= QUOTED PASSAGE =
- - - -
The present study also investigated the possibility of cross-signalling between oxytocin and vasopressin (VP) by investigating the in vitro organ bath effects of oxytocin receptor antagonists (atosiban, cligosiban, and ßMßßC) on vasopressin-induced bladder contractions, respectively. We determined that ßMßßC (1 µM) showed a trend in decreasing VP-induced bladder contractions in both young and older rats but this effect was statistically non-significant. Moreover, cligosiban (1 µM and 10 µM) showed some effect on bladder contractions and this effect was achieved at the high concentrations of vasopressin (100 nM and 1 µM) in older but not young rats. Contrary to this, atosiban (1 µM and 10 µM) had no antagonistic effect in both young and older rats. Furthermore, our research is the first that comments on the distribution of OXTRs within the epithelial and stromal compartments of the bladder. For this purpose, dual staining immunofluorescence (OXTR-oxytocin receptor and α-SMA-alpha smooth muscle actin) was performed and showed that OXTR was mainly located in the nucleus of a cell and this intensity of staining was greater in the stromal part of the bladder. Moreover, these receptors were colocalised with the smooth muscle cells, indicating oxytocin (OT) as a modulator of bladder contractility in young and older rats. These findings were supported by Cafarchio et al. (2020), who quantitatively confirmed the existence of mRNA for OXTR within the bladder (14–16 week-old female Wistar rats; n = 32) using the PCR technique, highlighting its local effect via decreased intravesical pressure and thus used to reduce tension within the bladder [31]. On the other hand, Williams (2002) reviewed the distribution of muscarinic receptors within the bladder. He concluded that these receptors are normally present within the bladder at three different locations, i.e., urothelium (epithelial lining), detrusor muscle, and prejunctionally at the cholinergic and adrenergic nerve terminals. However, it is still unknown which specific subtype of these muscarinic receptors is involved in the pathophysiology of OAB, which needs to be addressed [58]. Therefore, based on current findings and those found in the existing literature, it is important to further examine the microenvironment within the bladder to better understand its role in the development of OAB.

5. Conclusions

Overall, OAB is a highly prevalent condition in middle and older age populations with limited pharmacotherapy available. Our data demonstrated the importance of oxytocin (OT) as a paracrine modulator of bladder contractions and the use of oxytocin receptor antagonists in attenuating spontaneous and oxytocin-induced bladder contractions in different age groups in male rats. In addition, due to time constraints, this study did not further investigate the human overactive bladder, which is considered one of the limitations of the current study. Therefore, further studies are required to determine the biological role of these oxytocin receptors in OAB to improve our understanding of OAB and LUTS and to explore future therapeutic opportunities.
- - - -
Dataset entries:
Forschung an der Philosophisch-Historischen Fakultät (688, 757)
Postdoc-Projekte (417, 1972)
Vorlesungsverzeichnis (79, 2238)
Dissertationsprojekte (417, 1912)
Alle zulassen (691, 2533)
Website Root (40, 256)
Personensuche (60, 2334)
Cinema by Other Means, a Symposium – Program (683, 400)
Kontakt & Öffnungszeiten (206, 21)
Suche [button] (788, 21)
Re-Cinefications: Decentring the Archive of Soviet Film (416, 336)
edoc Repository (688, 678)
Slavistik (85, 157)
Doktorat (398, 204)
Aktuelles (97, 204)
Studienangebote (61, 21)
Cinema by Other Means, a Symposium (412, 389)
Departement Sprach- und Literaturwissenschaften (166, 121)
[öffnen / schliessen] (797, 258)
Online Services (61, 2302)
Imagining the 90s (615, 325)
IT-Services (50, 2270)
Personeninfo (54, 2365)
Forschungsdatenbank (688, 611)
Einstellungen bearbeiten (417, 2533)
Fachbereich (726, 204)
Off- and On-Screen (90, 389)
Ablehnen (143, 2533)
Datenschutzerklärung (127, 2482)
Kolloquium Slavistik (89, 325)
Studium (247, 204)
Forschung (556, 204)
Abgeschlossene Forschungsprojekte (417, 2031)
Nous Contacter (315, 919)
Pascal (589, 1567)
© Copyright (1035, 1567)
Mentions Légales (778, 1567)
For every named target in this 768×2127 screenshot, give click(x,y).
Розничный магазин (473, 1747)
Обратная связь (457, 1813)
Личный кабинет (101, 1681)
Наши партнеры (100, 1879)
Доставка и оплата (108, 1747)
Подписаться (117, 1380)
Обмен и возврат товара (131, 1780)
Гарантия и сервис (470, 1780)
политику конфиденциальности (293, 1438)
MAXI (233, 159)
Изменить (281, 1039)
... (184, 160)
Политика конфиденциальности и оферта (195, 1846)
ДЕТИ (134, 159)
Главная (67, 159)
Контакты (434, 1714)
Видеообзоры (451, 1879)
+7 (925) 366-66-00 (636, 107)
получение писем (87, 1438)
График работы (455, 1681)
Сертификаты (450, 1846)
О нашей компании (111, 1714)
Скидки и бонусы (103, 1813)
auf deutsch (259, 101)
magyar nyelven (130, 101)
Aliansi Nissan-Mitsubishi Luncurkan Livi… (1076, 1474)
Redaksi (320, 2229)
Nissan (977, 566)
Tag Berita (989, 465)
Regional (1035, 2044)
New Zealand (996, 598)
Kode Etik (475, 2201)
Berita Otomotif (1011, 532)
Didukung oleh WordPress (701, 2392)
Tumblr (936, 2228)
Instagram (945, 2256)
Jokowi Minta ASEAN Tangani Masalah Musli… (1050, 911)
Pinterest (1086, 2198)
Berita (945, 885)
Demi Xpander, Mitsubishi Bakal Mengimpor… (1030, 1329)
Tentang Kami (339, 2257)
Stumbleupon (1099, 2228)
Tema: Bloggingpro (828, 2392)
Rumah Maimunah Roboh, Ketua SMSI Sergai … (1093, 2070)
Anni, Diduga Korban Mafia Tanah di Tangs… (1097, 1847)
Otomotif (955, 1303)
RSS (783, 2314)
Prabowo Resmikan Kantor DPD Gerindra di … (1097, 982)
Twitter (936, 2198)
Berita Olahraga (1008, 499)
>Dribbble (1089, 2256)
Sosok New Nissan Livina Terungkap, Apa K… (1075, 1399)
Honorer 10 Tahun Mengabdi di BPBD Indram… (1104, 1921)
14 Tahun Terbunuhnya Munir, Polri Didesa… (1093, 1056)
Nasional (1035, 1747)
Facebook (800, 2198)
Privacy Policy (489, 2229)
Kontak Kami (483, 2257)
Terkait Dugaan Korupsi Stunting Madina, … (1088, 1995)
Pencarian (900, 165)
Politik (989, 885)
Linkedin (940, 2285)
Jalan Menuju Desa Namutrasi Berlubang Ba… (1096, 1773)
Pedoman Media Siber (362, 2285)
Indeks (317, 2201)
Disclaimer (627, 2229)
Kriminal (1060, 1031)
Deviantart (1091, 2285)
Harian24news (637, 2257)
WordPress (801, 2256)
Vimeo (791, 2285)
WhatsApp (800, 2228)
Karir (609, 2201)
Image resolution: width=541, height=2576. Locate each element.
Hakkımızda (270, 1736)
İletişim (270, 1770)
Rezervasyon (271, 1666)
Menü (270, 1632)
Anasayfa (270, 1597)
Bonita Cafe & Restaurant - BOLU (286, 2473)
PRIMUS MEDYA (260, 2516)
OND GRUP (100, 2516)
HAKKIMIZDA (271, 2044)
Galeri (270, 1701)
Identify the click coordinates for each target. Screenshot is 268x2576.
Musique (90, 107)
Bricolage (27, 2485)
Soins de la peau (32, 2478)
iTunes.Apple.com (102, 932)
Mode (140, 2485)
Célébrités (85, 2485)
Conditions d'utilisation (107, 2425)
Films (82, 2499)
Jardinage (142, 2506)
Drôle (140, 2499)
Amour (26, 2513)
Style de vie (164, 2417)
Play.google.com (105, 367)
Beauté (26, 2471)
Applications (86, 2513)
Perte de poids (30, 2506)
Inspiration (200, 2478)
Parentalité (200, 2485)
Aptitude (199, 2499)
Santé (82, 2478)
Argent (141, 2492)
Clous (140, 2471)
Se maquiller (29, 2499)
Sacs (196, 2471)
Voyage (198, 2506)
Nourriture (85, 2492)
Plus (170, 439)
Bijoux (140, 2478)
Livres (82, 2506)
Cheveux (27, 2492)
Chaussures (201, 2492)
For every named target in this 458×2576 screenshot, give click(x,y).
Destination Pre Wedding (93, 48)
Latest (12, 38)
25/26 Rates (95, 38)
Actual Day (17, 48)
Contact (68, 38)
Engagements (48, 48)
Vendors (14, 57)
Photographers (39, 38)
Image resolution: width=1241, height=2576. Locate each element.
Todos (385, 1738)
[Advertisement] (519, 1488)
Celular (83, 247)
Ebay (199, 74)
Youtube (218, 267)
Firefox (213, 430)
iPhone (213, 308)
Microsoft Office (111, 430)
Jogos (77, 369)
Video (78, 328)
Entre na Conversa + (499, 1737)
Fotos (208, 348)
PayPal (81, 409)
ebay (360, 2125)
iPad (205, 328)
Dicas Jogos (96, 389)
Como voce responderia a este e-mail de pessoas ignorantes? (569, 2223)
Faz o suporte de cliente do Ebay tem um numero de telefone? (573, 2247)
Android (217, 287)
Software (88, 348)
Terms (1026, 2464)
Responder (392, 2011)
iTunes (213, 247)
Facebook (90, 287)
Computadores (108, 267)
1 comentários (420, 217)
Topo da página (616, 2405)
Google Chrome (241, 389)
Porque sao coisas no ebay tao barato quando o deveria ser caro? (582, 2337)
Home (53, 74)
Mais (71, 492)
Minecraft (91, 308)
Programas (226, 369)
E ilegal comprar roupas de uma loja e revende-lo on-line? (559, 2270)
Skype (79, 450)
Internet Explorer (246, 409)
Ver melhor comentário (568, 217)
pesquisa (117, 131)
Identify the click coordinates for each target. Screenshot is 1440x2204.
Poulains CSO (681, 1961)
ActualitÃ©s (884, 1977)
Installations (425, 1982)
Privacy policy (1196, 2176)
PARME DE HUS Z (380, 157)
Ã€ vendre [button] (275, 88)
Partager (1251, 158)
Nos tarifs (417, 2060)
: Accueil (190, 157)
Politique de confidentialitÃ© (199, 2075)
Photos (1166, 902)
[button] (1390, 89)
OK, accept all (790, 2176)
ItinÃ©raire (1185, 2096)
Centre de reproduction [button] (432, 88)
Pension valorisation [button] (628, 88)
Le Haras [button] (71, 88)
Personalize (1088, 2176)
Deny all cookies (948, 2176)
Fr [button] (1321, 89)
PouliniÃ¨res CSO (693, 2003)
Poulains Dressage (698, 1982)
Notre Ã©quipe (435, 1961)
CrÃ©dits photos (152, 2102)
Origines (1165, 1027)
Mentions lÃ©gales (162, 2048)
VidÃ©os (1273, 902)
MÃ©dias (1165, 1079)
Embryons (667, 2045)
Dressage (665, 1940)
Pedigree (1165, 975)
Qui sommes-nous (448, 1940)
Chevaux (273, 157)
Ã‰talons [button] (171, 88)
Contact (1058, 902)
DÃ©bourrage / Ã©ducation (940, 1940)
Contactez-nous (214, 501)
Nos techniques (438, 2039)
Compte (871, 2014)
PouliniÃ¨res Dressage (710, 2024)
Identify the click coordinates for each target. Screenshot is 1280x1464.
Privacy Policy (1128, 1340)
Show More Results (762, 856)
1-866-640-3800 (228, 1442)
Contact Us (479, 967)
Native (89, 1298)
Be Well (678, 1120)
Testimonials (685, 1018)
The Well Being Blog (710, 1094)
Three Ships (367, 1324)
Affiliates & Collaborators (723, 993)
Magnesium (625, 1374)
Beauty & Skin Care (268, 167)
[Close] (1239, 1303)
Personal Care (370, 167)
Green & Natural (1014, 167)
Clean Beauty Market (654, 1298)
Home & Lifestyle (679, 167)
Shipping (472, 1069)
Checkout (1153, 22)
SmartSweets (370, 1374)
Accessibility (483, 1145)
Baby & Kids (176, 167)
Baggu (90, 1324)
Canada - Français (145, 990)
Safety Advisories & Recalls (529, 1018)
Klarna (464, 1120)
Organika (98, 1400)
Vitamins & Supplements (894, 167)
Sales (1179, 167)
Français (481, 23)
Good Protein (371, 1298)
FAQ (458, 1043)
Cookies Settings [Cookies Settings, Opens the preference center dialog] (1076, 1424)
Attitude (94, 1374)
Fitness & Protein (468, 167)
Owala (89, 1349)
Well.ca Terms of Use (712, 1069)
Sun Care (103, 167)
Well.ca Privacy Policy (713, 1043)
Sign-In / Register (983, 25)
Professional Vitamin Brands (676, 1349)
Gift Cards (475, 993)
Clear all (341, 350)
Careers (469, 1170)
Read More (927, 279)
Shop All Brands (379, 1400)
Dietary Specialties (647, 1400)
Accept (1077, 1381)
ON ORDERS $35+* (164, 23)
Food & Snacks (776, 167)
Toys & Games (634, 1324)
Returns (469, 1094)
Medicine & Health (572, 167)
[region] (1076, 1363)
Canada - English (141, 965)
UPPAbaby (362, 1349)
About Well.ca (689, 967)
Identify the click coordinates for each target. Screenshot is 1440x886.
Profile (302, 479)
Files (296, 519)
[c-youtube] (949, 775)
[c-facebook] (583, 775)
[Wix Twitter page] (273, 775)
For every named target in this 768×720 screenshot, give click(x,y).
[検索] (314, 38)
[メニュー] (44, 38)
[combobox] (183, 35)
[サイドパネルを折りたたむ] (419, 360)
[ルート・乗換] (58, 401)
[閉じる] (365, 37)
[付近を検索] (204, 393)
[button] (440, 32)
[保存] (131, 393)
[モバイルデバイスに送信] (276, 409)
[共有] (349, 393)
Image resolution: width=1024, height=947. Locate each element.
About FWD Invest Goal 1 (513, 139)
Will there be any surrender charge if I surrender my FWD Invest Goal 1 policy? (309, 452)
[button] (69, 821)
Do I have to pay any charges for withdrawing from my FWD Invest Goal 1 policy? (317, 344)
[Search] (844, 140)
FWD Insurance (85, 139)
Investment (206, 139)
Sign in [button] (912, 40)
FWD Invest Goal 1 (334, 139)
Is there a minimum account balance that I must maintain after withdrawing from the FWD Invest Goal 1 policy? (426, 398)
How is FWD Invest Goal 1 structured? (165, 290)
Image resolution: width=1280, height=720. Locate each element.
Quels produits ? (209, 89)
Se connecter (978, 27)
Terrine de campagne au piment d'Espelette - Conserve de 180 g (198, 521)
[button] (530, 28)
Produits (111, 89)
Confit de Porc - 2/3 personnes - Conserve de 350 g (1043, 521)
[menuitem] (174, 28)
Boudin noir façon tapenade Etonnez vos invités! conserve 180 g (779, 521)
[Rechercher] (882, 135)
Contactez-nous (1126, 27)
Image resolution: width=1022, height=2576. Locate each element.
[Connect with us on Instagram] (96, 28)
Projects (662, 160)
- - - -
= INSTRUCTIONS FOR THE TASK =
According to the passage on oxytocin receptors in the rat bladder, in which part of a cell was OXTR mainly located?

= SOLUTION BELOW =
In the nucleus.